— Exercise goal —
Copy the records below character for character.

Records from a data source
━━━━━━━━━━━━━━━━━━━━━━━━━━━━━━

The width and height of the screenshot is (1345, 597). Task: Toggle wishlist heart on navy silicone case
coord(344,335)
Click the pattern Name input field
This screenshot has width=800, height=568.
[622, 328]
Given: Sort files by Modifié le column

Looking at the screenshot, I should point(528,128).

━━━━━━━━━━━━━━━━━━━━━━━━━━━━━━

— Result for this task —
The width and height of the screenshot is (1345, 597). Task: Toggle wishlist heart on navy silicone case
coord(344,335)
Click the pattern Name input field
This screenshot has width=800, height=568.
[622, 328]
Given: Sort files by Modifié le column

Looking at the screenshot, I should point(528,128).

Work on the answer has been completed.